Research output: Contribution to journalArticle

Original languageEnglish
Pages (from-to)1011-1020
Number of pages10
JournalLancet Psychiatry
Issue number12
DateAccepted/In press - 9 Sep 2019
DatePublished (current) - 13 Nov 2019


Background: Rates of anxiety and depression are increasing among children and young people (CYP). Increasingly, the policy agenda is focusing on primary prevention of mental disorders in CYP, with schools at the forefront of implementation. There is a lack of information for the comparative effectiveness of the multiple interventions available.
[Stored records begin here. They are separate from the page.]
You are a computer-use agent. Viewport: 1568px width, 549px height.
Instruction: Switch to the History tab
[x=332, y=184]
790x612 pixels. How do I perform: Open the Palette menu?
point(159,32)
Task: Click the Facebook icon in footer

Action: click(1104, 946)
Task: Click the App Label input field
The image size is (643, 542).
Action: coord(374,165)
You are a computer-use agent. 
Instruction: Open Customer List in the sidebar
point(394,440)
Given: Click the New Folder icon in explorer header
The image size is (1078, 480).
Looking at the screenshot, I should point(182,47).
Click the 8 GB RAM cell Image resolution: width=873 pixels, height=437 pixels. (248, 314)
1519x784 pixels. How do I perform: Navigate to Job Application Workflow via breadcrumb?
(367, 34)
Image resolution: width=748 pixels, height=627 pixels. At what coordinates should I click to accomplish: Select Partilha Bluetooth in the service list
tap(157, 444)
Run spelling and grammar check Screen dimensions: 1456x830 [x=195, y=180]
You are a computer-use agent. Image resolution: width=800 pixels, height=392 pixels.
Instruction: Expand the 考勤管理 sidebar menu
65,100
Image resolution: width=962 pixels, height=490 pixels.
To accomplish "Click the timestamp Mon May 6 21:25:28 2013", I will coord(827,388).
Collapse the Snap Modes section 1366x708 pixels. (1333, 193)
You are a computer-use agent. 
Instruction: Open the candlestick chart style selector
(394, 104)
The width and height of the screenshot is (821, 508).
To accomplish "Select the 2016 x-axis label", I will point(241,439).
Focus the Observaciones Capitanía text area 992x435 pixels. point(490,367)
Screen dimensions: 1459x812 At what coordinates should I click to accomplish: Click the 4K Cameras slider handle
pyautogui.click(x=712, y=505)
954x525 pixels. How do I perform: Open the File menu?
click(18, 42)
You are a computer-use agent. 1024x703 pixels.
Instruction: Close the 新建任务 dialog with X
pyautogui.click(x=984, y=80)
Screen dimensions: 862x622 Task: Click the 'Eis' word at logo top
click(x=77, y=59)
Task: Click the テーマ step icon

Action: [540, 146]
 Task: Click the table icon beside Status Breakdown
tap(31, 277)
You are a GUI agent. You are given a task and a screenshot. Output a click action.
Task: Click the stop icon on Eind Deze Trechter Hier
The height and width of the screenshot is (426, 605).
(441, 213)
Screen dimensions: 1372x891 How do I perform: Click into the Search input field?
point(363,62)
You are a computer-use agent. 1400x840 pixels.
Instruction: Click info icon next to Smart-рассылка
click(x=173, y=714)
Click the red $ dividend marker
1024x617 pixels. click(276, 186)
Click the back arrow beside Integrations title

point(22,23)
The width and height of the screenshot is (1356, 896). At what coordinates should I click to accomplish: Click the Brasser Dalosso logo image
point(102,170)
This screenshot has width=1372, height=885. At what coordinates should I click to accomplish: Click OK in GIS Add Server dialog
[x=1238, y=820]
Methods: We conducted a systematic review and network meta-analysis (NMA). Medline, Embase, PsycINFO and Cochrane Central Register of Controlled trials were searched to 4th April 2018. Educational setting-based, universal or targeted, interventions for prevention of anxiety and/or depression in CYP aged 4-18 were included. Interventions aimed at promoting mental health, positive psychology or emotional well-being were excluded. Randomised and quasi-randomised, passive- and active-controlled studies were included. Main outcomes were post-intervention self-report anxiety and depression, wellbeing, suicidal ideation/self-harm and inequalities. We assessed risk of bias following the Cochrane Handbook for Systematic Reviews. We estimated standardised mean differences (SMD) using random effects NMA conducted in a Bayesian framework. The study is registered with PROPSERO CRD42016048184.

Findings: 1511 full-text articles were independently screened for inclusion by two reviewers, from which 137 studies of 56,620 participants were included. Only 20 studies were assessed as being at low risk of bias for both random sequence generation and allocation concealment. There was weak evidence that cognitive behavioural interventions may reduce anxiety in primary and secondary settings. In universal secondary settings mindfulness/relaxation-based interventions (SMD -0.65, [95% CrI -1.14 to -0.19], showed a reduction in anxiety symptoms relative to usual curriculum. There was no evidence that any one type of intervention was effective for depression in universal or targeted, primary or secondary settings. Comparison-adjusted funnel plots suggest the presence of small-study effects for the universal secondary anxiety analysis.

Interpretation: Considering unclear risk of bias and likely small study effects for anxiety, we conclude there is little evidence that educational setting-based interventions addressing the prevention of mental disorders are effective. These results contrast with other recently published meta-analyses. Post-hoc sensitivity analyses suggest this may be driven by differential control group effects masked by ‘lumping’ in pairwise meta-analysis. Future research could consider multi-level, systems-based interventions as an alternative to the ‘downstream’ interventions considered here.